** START OF SOURCE DOCUMENT **
The conservatives emphasize doing justice. The liberals emphasize, you know, loving mercy, and neither of them typically are humble before God and so they do it all wrong. Well, we want to do justice right, but we also want to love mercy correctly, and we want to engage individually and as a church in ways to reach out, touching people’s lives in the name of Jesus Christ.

And loving gives us this wonderful opportunity to do just that.

So what I’m saying is that what we just read in the text—where we have touching and then speaking in that order—it isn’t just here in the Bible. There’s a few other texts as well. In Daniel 8:18: “Now, as he was speaking with me, I was in a deep sleep with my face to the ground, but he touched me and stood me upright.” So there’s another instance where touching is the mechanism that’s used to stand Daniel upright, not speaking.

Daniel 9:21: “Yea, while I was speaking in prayer, even the man Gabriel, whom I had seen in the vision at the beginning, being caused to fly swiftly, touched me about the time of the evening oblation.” So again, the importance of God’s messengers—the ones that are sent by God—touching Daniel.

Revelation 1:17 and 18: John says, “When I saw him, I fell at his feet as dead.” So Daniel in deep sleep, doesn’t breathe. John, he’s dead. Coma. But he laid his right hand on me, saying to me, “Do not be afraid. I am the first and the last. I am he who lives and was dead, behold, I’m alive forevermore. I have the keys of Hades and death.” So he raises John up, but he raises him up by speaking to him.

But prior to the speech, we have the laying on the right hand—the right hand of Jesus on John. Again, in Isaiah 6—another traditional text we use for calling people to worship, confessing our sins, and then God’s forgiveness of our sins. Even here, it isn’t just a verbal declaration. In Isaiah 6, after Isaiah says, “I’m a dead man,” then one of the seraphim flew to me having in his hand a live coal which he had taken with the tongs from the altar and he touched my mouth with it and said, “Behold, this has touched your lips. Your iniquity is taken away and your sin purged.”

Now there’s other stuff going on—there’s a change of one’s confession or, his belief system—but tactile sensation, you see. If you think about touching someone, it means you’re going to get close to that person, right? Almost as close as you can possibly get. The only closer you could get would be kissing. That’s closer, but touching is very close. Speech is distant, right? Sight is even more distant.
** END OF SOURCE DOCUMENT **
** START OF DATA PROVIDED **
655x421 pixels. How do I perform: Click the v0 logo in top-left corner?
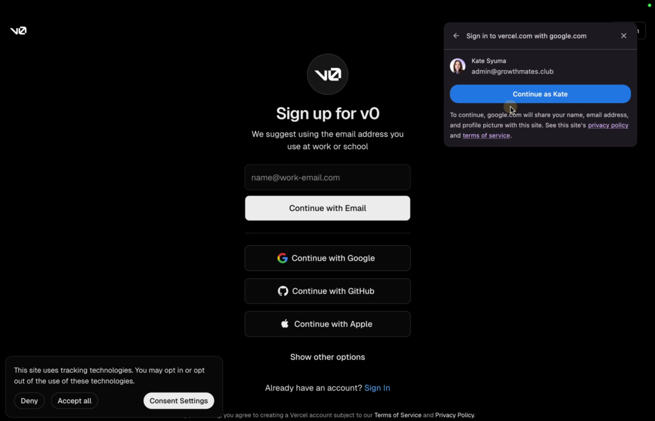(18, 31)
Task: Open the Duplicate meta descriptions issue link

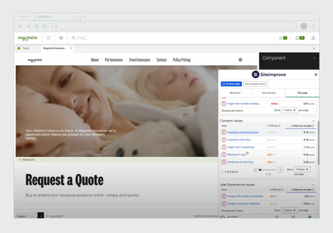Action: pos(243,132)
** END OF DATA PROVIDED **
▶ [PROBLEMS AND TASKS]:
**1)** List every Bible passage that the sermon on touching and speaking cites by book and chapter.
**2)** Write the next paragraph of the sermon on touching and speaking, picking up after its final sentence.

▶ [RESULTS FOR EACH TASK]:
**1)**
Daniel 8:18
Daniel 9:21
Revelation 1:17 and 18
Isaiah 6

**2)**
You think of the progression of the senses. Doug Jones did a great talk on this at one of the ministerial conferences. But you know, you can see somebody coming a long way away and then you can sort of hear him coming, and then maybe if he gets closer you can smell him or something coming close to you, and then the next sense is touching somebody, and then finally you eat them or whatever it is. And if you eat something, now it becomes mysterious because it’s inside your body and where is it? Who knows? I don’t know anymore.

So in terms of interaction, you know, touching someone means you’re getting as close and personal as about as you can get. We like to speak to people because that means distance, you see. But if these texts repeatedly are telling us this, it means we’ve got to kind of get involved personally in people’s lives. Whether you’re physically touching or not, even that is important.

One other thing before I go on here: this is a little different application and I know it’s a little bit of a tangent, but I wanted to mention this. If I forget it, I’m going to be really upset at myself. There’s a very practical immediate application of this truth of touching and speaking to someone who is dead, or not fully dead—mostly dead, right? Mostly dead. Here and more and more of us are in situations where we’re around people in coma states, right? Loved ones who get old, they slip into unconsciousness, they’re in coma, they’re in deep sleep, you know.

Dean Helix’s wife, Sierra Pastor, up in Washington State, who fell off the horse, has been in a coma ever since. She’s responded a little bit now, and some of that response is in relationship to touching her and speaking to her. And I spoke—I was in Sacramento a couple of weeks ago. There’s Theron Johnson, this United pilot there that we’re working with to ordain as the second elder, and his sister was there, and she’s an anesthesiologist, and she said that hearing is the last sense really to go as a person slips away and dies.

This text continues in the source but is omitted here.